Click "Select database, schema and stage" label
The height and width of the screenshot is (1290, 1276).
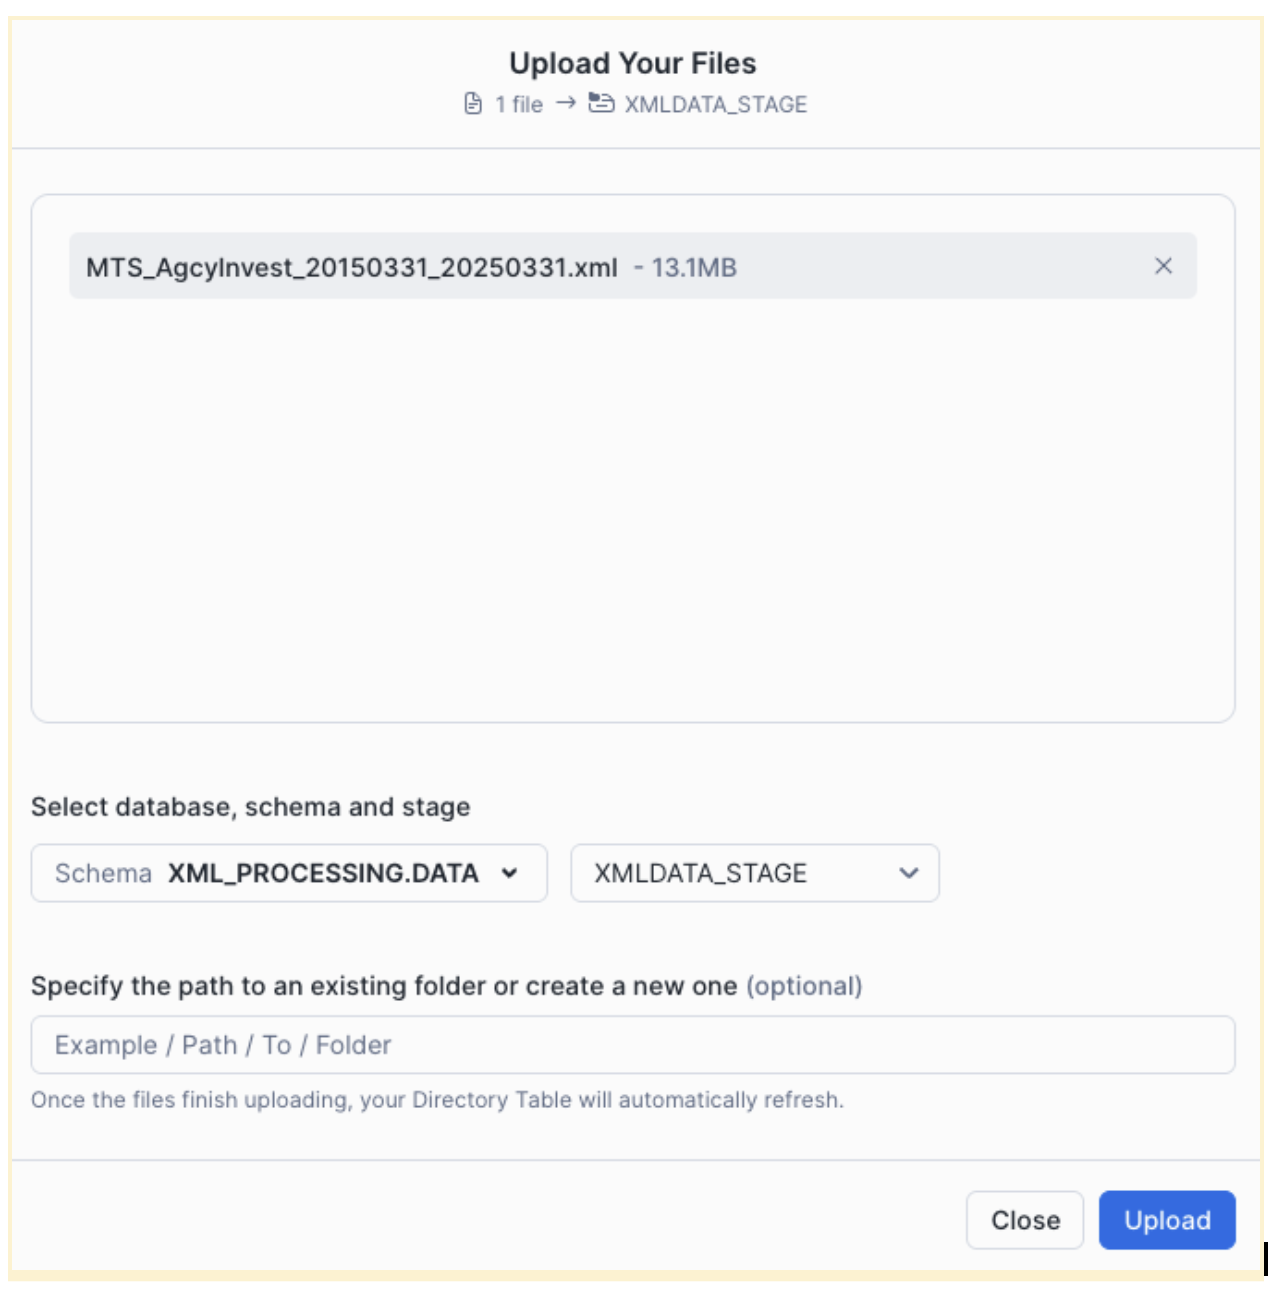(x=250, y=807)
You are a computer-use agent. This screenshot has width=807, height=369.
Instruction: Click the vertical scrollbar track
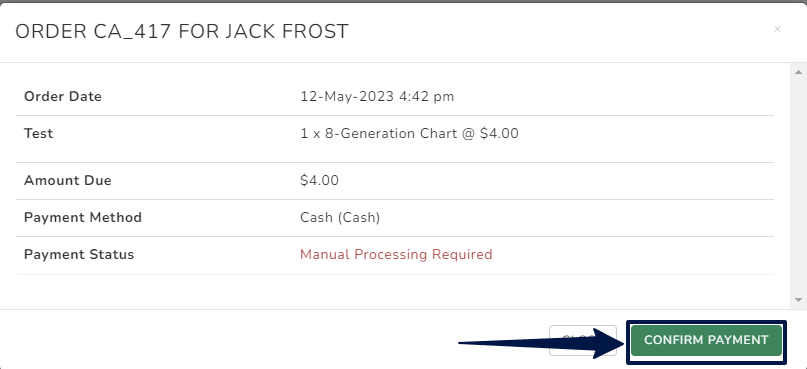coord(798,186)
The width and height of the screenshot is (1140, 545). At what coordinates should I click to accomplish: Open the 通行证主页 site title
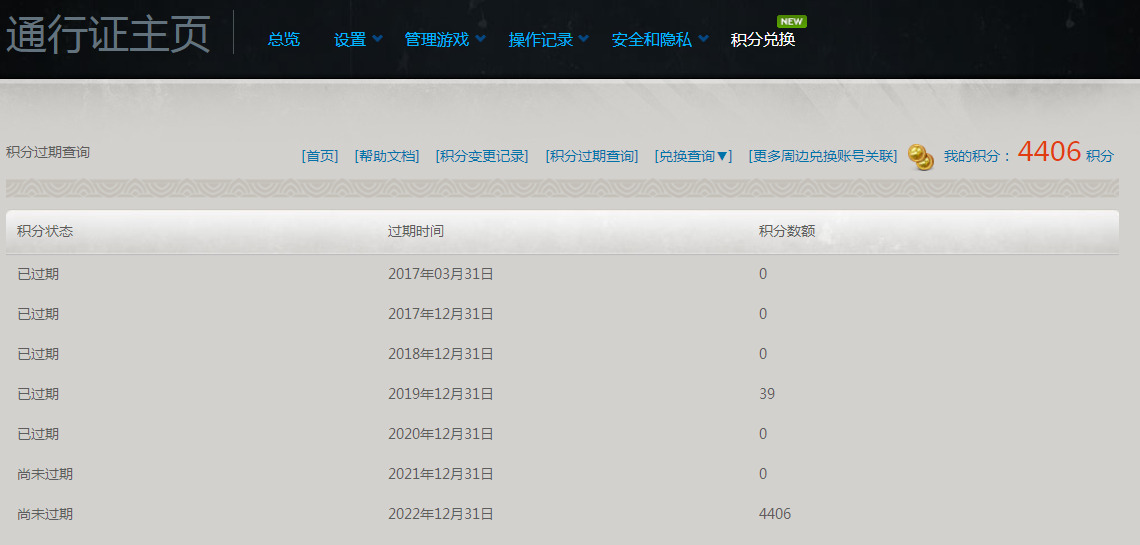[108, 36]
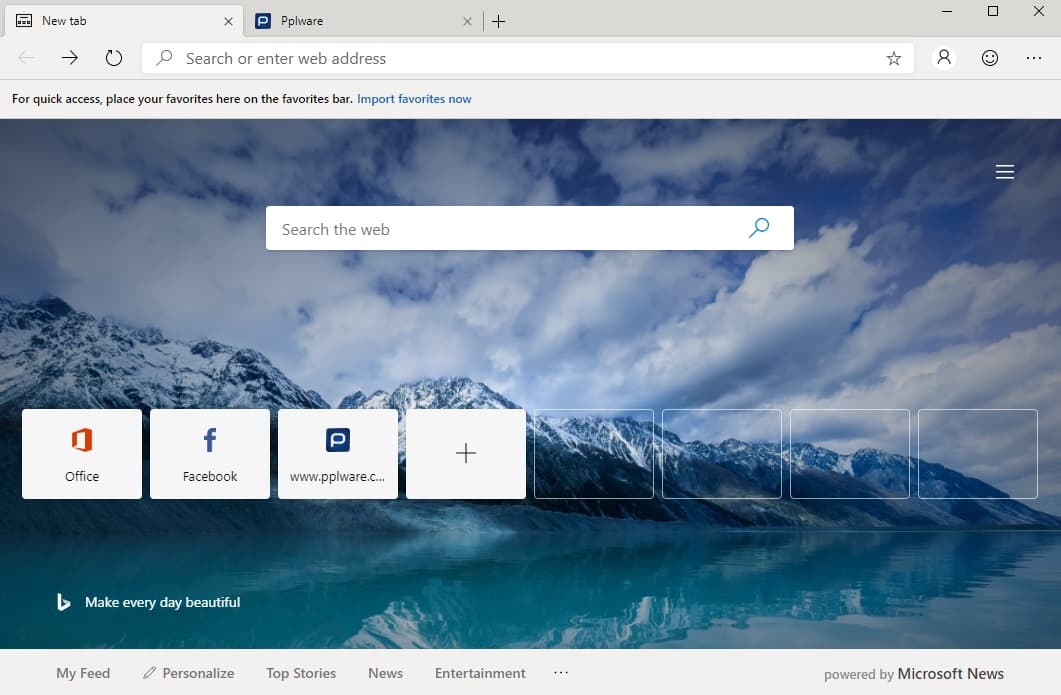Click the Import favorites now link
1061x695 pixels.
[414, 99]
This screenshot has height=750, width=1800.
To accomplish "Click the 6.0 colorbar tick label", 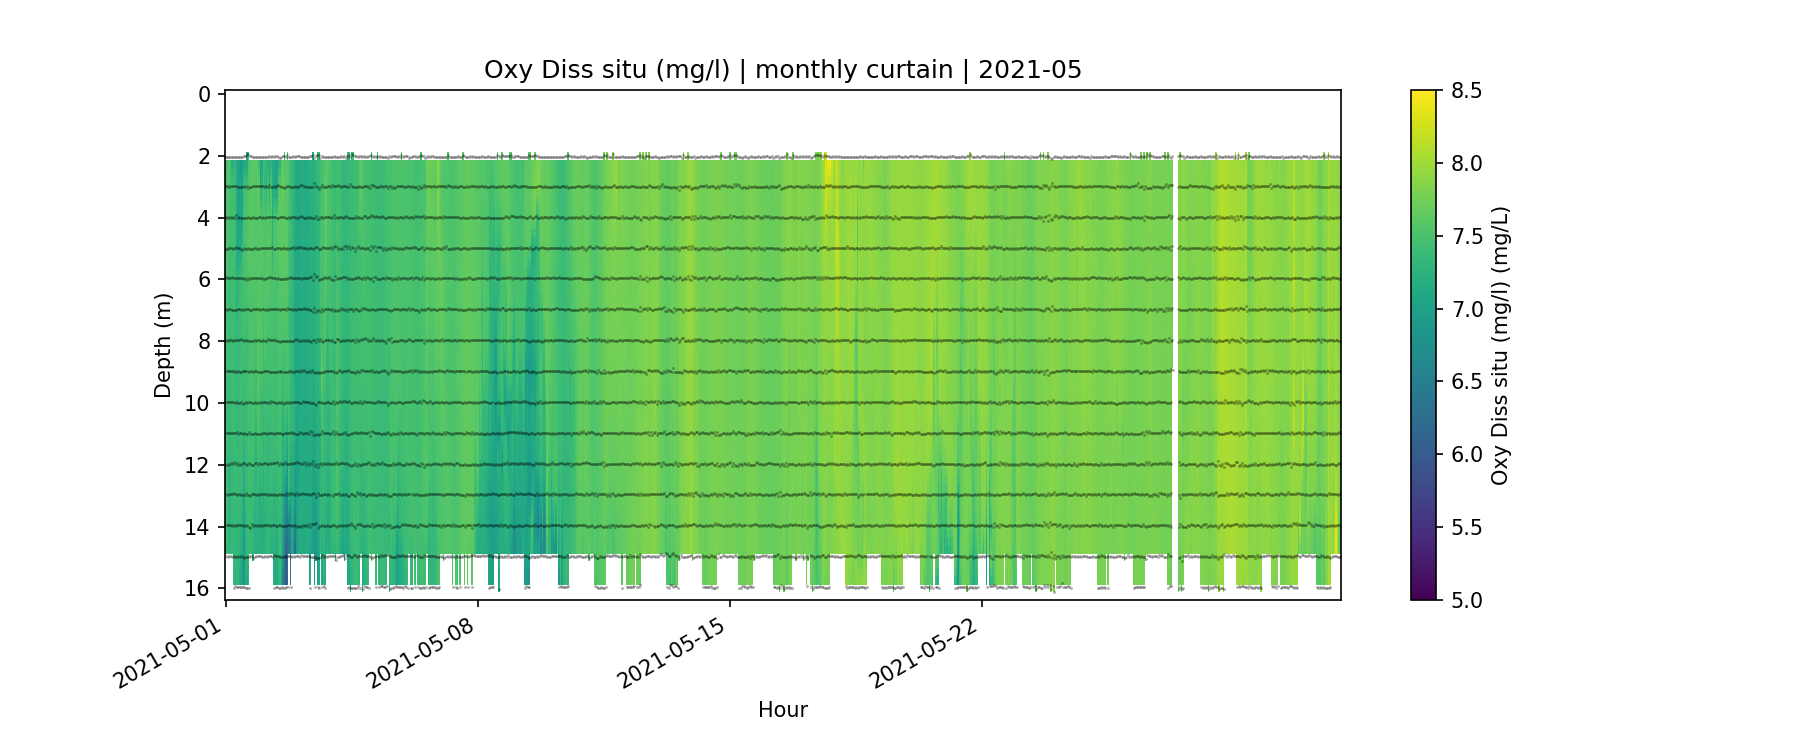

▶ _THE PROBLEM_: Show every line of the material above in which "This" is present.

▶ _TASK ANSWER_:
You are a computer-use agent. This screenshot has width=807, height=369.
This screenshot has height=750, width=1800.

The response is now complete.